Characteristics of children's stories and their elements

To distinguish children’s stories from literary stories made for adults, it is enough to recognize that while the literary story is limited to capturing the characters at a certain moment of their action, the children’s story offers the closed curve of a life, of an adventure or an action. In the children’s story, this action, life or adventure appears broken down into actions, behaviors or characters that are normally repeated three times, despite the limited length of the children’s story.

In addition to this difference, in terms of structure, there are other clear differences, such as that the themes of children’s stories are different from the themes of literary stories for adults, although the truth is that there need not be too many taboo themes in children’s stories.

The number three is a symbolic number in the children’s story. This triple repetition favors the retention and understanding of the argument , as well as other effects, such as enhancing observation and fostering the child’s critical spirit by offering similar behaviors with slight differences. Another possibility of triple repetition is the presentation of different behavior models, with which the child can successively identify in the search for the happy ending and the triumph, which normally corresponds to the third character or the third behavior.
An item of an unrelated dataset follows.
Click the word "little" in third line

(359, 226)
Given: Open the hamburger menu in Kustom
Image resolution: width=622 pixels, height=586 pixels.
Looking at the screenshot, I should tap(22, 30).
There are differences between the fable and the story , the most important being the purpose of each of them and how it affects the child’s thinking. While the story makes the child himself feel identified with the protagonist of the story , the fable does not have that meaning, he can only try to understand the punishment or the problem that can lead him to perform certain actions that are summarized in the call moral. In addition, it does not allow the child to imagine other possible scenarios for the story, having a very specific meaning.
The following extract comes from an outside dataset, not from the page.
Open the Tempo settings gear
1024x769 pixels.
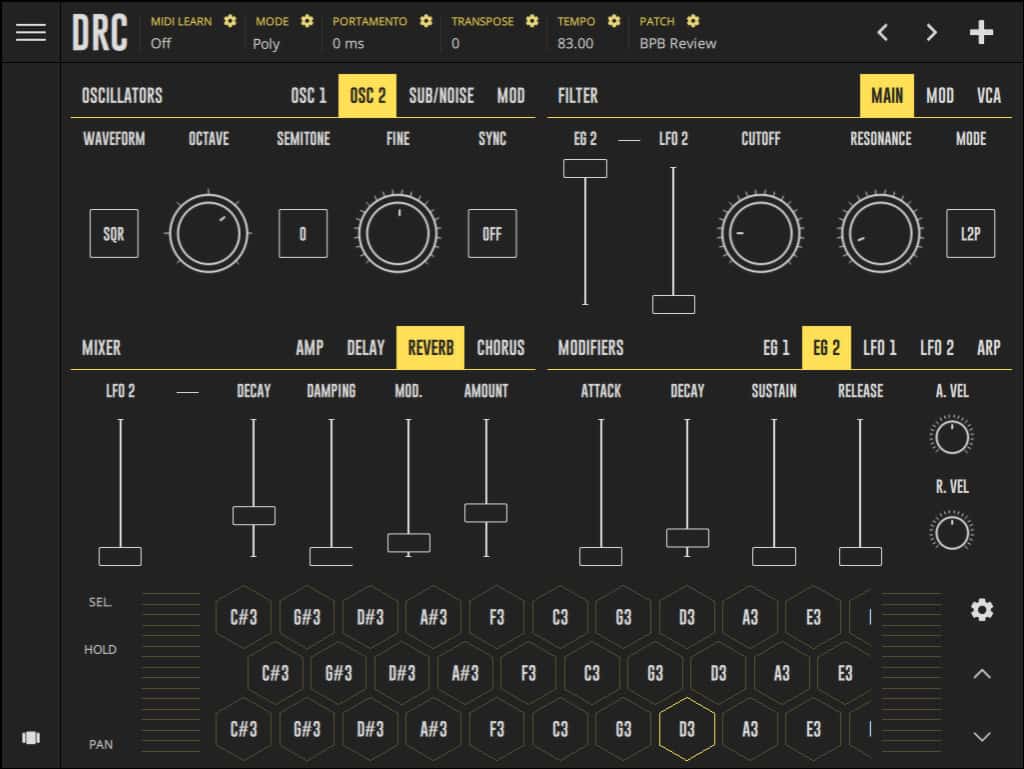coord(614,21)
Another characteristic of the children’s story is the happy ending , which is so ingrained that just as there are generic formulas to introduce the stories ( once upon a time …), there are generic formulas to finish them (… and they were happy and ate partridges ), with the peculiarity of that these endings always imply the happy ending.

Some contemporary authors have allowed themselves to ignore the existence or importance of the happy ending and have met with the rejection of many children and adults; However, other authors believe that the happy ending contributes to creating an excessively idealized vision of reality in the child. And you do you think?